* [ARTICLE]
□ □ □ □

May 8, 2025
Following the election of Robert Prevost as the new Pope today, YDS Communications asked professor Teresa Berger for perspective. Teresa Berger is Professor of Liturgical Studies and Thomas E. Golden Jr. Professor of Catholic Theology at YDS and the Institute of Sacred Music.
Here is our brief exchange:
Are you surprised by how quickly the cardinals made their choice?
No, I am not really surprised. Being elected on the fourth round of balloting is within the normal range.
What do you make of the election of Cardinal Robert Francis Prevost as the new pope? As the first American pope?
On a panel at St. Thomas More two days ago, which was dedicated to the coming conclave, I said in front of a rather large audience that I would be truly shocked if the cardinals elected a person from the United States! Conventional wisdom, after all, always had it that leadership of the Roman Catholic Church would come from somewhere other than a reigning superpower. Has this conventional wisdom been proven wrong? Yes and no. In a sense, one might say that the cardinals actually went with another Pope from the Americas rather than the U.S. Certainly, Pope Leo XIV is U.S.-born, but he also holds Peruvian citizenship, which he chose after ministering in Peru for many years. He is fluent in both English and Spanish, with a very obvious love for the Peruvian faithful he served before Pope Francis called him to Rome.

□ □ □ □

* [DATASET ROWS]
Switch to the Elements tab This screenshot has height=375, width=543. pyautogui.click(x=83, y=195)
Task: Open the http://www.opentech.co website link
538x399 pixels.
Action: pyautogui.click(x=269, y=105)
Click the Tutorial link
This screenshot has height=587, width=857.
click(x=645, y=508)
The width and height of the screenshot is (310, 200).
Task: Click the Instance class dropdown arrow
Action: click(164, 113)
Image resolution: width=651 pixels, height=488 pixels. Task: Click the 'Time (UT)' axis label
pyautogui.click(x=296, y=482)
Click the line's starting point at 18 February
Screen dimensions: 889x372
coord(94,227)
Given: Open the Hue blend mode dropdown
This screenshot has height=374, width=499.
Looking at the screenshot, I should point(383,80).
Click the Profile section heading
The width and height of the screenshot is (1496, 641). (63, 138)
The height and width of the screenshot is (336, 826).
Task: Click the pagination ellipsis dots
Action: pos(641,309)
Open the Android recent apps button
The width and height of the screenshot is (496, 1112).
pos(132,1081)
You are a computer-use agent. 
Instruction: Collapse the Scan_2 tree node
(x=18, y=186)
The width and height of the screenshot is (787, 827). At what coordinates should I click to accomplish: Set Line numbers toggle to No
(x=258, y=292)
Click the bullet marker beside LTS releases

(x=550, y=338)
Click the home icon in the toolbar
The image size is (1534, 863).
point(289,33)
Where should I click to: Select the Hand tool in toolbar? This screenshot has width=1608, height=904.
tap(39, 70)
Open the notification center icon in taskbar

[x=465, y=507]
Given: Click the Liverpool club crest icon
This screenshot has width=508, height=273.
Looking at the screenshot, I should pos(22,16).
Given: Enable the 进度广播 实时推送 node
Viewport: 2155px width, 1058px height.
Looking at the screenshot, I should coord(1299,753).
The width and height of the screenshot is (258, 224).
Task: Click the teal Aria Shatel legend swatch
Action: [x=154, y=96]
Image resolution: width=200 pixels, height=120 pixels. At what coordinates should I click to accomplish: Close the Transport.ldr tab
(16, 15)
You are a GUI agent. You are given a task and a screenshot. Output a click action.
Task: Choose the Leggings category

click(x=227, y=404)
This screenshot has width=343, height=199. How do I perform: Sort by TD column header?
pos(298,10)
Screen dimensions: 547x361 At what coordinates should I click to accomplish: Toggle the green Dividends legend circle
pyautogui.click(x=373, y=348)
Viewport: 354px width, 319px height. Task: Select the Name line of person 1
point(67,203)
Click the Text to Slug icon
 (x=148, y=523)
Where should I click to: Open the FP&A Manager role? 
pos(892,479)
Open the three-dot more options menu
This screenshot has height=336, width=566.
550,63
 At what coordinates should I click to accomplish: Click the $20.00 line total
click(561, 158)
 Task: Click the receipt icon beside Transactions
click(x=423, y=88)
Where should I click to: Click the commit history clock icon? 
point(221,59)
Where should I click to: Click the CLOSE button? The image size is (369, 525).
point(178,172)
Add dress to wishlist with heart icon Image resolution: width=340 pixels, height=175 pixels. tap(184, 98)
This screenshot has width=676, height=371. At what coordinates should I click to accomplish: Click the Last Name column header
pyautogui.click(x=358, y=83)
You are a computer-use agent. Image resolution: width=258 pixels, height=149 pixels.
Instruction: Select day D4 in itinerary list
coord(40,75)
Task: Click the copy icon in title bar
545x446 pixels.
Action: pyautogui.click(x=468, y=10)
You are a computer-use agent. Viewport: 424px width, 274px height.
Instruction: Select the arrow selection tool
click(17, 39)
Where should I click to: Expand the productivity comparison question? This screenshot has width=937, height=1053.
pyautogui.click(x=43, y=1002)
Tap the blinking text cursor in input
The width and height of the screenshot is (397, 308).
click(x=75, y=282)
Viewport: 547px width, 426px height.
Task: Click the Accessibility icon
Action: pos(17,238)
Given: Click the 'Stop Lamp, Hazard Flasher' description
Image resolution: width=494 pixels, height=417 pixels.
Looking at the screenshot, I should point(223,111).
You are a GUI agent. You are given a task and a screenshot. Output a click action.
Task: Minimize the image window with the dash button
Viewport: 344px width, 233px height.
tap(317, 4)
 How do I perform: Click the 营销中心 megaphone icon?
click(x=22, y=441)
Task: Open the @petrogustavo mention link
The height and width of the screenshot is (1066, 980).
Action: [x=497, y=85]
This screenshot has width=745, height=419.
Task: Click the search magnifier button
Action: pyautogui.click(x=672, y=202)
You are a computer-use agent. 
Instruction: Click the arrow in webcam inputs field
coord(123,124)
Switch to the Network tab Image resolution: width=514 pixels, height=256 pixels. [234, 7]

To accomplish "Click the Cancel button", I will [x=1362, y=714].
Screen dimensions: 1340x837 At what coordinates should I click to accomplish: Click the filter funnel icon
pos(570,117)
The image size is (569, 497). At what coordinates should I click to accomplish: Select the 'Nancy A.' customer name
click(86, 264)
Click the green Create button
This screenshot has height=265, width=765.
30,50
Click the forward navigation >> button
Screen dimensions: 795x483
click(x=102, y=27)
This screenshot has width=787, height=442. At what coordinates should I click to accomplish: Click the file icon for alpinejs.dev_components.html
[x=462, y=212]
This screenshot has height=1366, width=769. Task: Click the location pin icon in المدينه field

□ □ □ □

* [THE PROBLEM] In the interview on the new pope's election, write out the stretch from "Here is our" through "the normal range." again, swapping "balloting" for "voting".

* [TASK OUTPUT]
Here is our brief exchange:
Are you surprised by how quickly the cardinals made their choice?
No, I am not really surprised. Being elected on the fourth round of voting is within the normal range.